You can find the sample run of the above implementation in here.

Comments

0

tl;dr

Skip the regex. Just use string manipulation, in a single statement.

Arrays
        .stream( "aaa, bbb, ccc, ddd".split( ", " ) )  // Parse the text using COMMA with SPACE as the delimiter. 
        .map( ( String s ) -> s + " " + s + "_" )      // Change `aaa` to `aaa aaa_`. 
        .collect( Collectors.joining( ", " ) );        // Join the modified strings together as a single string.

aaa aaa_, bbb bbb_, ccc ccc_, ddd ddd_


String::split

No need for regex.

You can accomplish this goal by splitting the comma-separated words into an array of strings, make a stream of that array, and join them back together again with no extra terminator. And, you can do all than in a one-liner.

Given this input:

String input = "aaa, bbb, ccc, ddd";

…split the string into pieces.

String[] pieces =  input.split( ", " ) ;

Stream

Make a stream of those pieces.

Stream < String > streamOfPieces = Arrays.stream( pieces ) ;

Take each element from the stream and transform each by adding a SPACE, the same string again, and the underscore you want at the end.

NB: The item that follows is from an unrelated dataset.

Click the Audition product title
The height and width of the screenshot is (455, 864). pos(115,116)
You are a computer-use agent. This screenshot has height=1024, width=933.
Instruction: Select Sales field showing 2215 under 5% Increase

Stream < String > streamOfModifiedPieces = streamOfPieces.map( ( String s ) -> s + " " + s + "_" );

Collect results of stream

Terminate the stream by collecting all those transformed elements with a Collector. The Collector implementation we need is provided by a call to Collectors.joining. We pass our desired delimiter to that collector. In our case, the desired delimiter is a COMMA and a SPACE, ,. The collector is smart enough to include the delimiter between the elements yet omit from the end.

String output = streamOfModifiedPieces.collect( Collectors.joining( ", " ) );

output = aaa aaa_, bbb bbb_, ccc ccc_, ddd ddd_

One-liner

Combine all that into the promised one-liner.

String output = Arrays.stream( "aaa, bbb, ccc, ddd".split( ", " ) ).map( ( String s ) -> s + " " + s + "_" ).collect( Collectors.joining(", ") );

…or…

String output =
        Arrays
                .stream( "aaa, bbb, ccc, ddd".split( ", " ) )
                .map( ( String s ) -> s + " " + s + "_" )
                .collect( Collectors.joining( ", " ) );

aaa aaa_, bbb bbb_, ccc ccc_, ddd ddd_

2 Comments

Split uses regexp as well ( at least for complex splitting expr ). Imho this short \w+ answer is more concise and deals with more delimiter variants.
@wumpz Yes, technically speaking, the String::split method takes a regex as its argument. But in this context, that distinction is transparent to the calling programmer. Effectively, we are just passing the delimiter found in the input text. The distinction you are making would be significant only if the delimiter were coincidentally fitting the syntax of a regex — that scenario is highly unlikely.